Fogler's first television appearance was in 2002 on Fox's 30 Seconds to Fame as a contestant impersonating Al Pacino. Other television credits include recurring roles on ABC's The Goldbergs, NBC's Hannibal, CBS's The Good Wife and voice work for Fox's American Dad!. Fogler also has had starring roles in ABC's Man Up! and Secrets & Lies, and appeared in a music video for Type O Negative's song "I Don't Wanna Be Me", in which he played a man recording himself on video cross-dressing as celebrities including Marilyn Monroe, Michael Jackson, Britney Spears and finally the band's singer Peter Steele.

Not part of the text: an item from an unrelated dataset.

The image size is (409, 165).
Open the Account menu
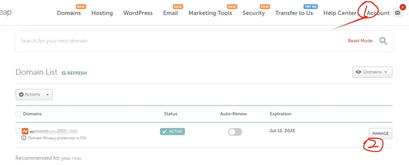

In film, Fogler starred in 2007's Balls of Fury as Randy Daytona for Focus Features and in Lionsgate’s Good Luck Chuck with a role opposite Dane Cook and Jessica Alba. Fogler also had roles in Fanboys, Take Me Home Tonight, Scenic Route, Europa Report and the J. K. Rowling adaptation Fantastic Beasts and Where to Find Them, which was released worldwide in November 2016.

Fogler has done a variety of voiceover acting in films such as Horton Hears A Who! with Steve Carell and Jim Carrey, Disney's Mars Needs Moms, 2008's Kung Fu Panda with Jack Black and Jackie Chan, and the 2013 comedy Free Birds.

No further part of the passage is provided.